21 posted 2003-01-24 11:41 PM


It was in the guidelines which is why I dont understand why everyone is carrying on about it. You can delete this after you have read it..its fine I just want you all to know. I meant nothing by what I said and I didnt think myself saying that would be such a big deal. So can we all please drop it and Casey I am sorry for offending you or anyone else. I`m just gonna keep what I think to myself from now on as not to upset every single person cause that was the very last thing on my mind. I just figured if I said something ,aybe by seeing what others said it could lean me in one direction or the other.

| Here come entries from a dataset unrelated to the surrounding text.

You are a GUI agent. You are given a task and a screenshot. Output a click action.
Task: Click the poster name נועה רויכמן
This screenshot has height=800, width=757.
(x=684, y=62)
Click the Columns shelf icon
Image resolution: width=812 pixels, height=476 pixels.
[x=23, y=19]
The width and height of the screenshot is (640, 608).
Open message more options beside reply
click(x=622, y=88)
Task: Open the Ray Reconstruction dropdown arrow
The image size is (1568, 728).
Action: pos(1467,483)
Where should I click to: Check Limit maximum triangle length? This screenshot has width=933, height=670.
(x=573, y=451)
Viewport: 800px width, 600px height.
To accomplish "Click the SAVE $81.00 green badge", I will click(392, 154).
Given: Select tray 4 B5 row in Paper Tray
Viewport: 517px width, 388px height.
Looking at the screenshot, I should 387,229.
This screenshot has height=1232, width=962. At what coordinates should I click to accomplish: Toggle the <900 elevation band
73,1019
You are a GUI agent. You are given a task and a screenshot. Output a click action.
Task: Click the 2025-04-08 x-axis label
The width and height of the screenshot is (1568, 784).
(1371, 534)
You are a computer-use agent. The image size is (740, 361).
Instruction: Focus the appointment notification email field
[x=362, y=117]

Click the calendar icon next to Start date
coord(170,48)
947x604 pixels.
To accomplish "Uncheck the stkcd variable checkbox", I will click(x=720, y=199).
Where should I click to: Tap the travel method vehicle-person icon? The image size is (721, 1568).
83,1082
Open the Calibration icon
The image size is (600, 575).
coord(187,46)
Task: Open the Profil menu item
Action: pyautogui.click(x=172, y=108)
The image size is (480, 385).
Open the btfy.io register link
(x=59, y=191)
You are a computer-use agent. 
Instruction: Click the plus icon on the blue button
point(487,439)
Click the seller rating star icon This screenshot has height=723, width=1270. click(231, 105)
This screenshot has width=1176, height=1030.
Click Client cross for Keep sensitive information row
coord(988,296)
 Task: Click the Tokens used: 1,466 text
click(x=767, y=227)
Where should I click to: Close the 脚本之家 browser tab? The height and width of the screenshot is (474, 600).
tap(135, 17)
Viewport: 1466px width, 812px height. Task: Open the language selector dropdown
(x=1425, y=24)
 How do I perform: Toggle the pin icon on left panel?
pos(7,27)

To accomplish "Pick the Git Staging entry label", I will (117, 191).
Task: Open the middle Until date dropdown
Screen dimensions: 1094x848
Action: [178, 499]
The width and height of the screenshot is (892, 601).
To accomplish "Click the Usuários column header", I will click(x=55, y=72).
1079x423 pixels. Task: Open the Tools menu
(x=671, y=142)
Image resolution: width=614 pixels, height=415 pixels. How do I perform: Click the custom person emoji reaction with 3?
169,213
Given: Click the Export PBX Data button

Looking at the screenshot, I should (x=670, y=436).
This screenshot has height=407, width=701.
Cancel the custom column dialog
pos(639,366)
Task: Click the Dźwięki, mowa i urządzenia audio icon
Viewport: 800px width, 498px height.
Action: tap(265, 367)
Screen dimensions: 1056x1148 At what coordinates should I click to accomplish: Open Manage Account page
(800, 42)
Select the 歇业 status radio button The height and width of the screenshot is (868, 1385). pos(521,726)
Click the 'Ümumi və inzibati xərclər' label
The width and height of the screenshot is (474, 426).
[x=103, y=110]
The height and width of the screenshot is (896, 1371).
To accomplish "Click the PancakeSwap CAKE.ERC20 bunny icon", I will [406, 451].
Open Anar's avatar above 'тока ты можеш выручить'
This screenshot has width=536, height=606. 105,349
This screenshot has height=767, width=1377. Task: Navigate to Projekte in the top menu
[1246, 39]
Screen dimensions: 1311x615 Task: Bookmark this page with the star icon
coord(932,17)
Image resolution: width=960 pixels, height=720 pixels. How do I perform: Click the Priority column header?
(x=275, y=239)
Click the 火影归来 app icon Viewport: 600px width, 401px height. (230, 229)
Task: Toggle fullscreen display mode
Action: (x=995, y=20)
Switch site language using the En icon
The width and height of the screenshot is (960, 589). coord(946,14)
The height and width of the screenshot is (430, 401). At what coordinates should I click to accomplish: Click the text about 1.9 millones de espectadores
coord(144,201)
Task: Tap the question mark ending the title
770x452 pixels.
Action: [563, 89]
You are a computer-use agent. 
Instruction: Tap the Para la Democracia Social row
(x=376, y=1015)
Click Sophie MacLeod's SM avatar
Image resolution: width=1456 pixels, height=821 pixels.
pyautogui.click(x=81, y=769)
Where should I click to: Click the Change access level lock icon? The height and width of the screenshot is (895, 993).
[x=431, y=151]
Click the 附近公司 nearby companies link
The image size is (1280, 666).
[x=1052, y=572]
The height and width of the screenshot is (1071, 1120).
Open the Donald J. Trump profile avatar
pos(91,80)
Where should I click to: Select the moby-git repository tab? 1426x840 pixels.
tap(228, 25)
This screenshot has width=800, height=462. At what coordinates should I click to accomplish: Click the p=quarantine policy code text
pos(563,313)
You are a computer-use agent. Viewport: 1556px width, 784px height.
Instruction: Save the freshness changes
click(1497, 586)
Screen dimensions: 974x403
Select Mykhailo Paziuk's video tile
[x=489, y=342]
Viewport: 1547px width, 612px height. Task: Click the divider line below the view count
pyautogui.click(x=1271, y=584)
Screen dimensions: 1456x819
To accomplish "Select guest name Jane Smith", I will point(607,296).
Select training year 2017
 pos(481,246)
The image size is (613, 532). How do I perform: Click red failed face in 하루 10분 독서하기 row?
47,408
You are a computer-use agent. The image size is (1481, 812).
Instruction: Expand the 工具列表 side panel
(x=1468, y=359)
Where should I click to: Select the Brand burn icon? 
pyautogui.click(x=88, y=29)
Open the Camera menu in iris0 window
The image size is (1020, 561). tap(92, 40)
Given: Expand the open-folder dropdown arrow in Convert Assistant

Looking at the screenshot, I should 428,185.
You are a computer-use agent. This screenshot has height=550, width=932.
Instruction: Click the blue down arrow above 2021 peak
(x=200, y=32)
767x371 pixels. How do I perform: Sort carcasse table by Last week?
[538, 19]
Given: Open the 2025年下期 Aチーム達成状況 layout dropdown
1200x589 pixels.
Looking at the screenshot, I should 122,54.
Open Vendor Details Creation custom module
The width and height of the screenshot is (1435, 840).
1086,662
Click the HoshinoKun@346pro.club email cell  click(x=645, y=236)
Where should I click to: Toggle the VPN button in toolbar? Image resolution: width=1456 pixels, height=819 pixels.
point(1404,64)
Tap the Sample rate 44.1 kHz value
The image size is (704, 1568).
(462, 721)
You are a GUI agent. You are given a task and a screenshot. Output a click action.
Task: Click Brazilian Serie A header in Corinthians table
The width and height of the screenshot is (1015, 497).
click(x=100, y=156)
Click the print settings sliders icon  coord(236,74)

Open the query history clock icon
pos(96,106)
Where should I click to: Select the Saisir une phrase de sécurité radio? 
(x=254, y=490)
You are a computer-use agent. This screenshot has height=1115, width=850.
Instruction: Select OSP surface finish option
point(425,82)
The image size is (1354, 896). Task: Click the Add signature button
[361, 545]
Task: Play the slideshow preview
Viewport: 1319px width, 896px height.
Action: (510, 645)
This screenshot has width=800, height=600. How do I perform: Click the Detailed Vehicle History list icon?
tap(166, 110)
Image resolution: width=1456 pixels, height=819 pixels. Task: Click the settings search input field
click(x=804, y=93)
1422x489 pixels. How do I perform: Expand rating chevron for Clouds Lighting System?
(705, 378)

I`m seriously just gonna keep my mouth shut and not write or reply to anything else cause I really dont wanna be upsetting people cause it upsets me the most cuase I feel that I have been the direct attack of a few things and I have been the "fault" of other things.
                *Allison*

"O My love
Please don`t cry
I`ll wash my bloody hands
And well start a new life"
-Good Charlotte

christian
Member
since 2002-12-18
Posts 331

22 posted 2003-01-27 12:37 PM



i didn't like it -- only because you
didn't coat it enough. sure, it motivates
you in that stale-word martinlutherking
cliche kind of way. and half of what
poetry is making people feel something,
but it didn't hit me enough. you didn't
decorate it enough.

you should add more. i'm pretty sure you
can write, there were some awesome lines in
there. but as far as an overall product,
it's too bland and too grey. too logical.
because you needed more.

there's my two cents, go buy yourself
a stick of gum.

-chris.

Kielo
Senior Member
since 2002-02-11
Posts 1109

23 posted 2003-01-27 12:40 PM


I liked it. I enjoyed the images, and it was structurally very well done. The idea behind it is also good.

Kielo

I know only one thing, and that thing is that I know nothing.

WindSong
Member
since 2002-12-23
Posts 313
Long Island, New York
24 posted 2003-01-27 08:55 AM


I liked this poem. I kind of felt what you were describing, GOt the essence of what it was about. Great write! ~*Kirah*~

I lie all the time - infact Im lieing right now!
Today was tomorrow yesterday.


clve527
Member
since 2002-07-08
Posts 200

25 posted 2003-01-27 10:44 AM


I can give the reason why I won't add more.  I do not want to get into the cliches that always inhabit these types of poems.  As it stands, this is brimming on cliche.  Thank you for your opinion.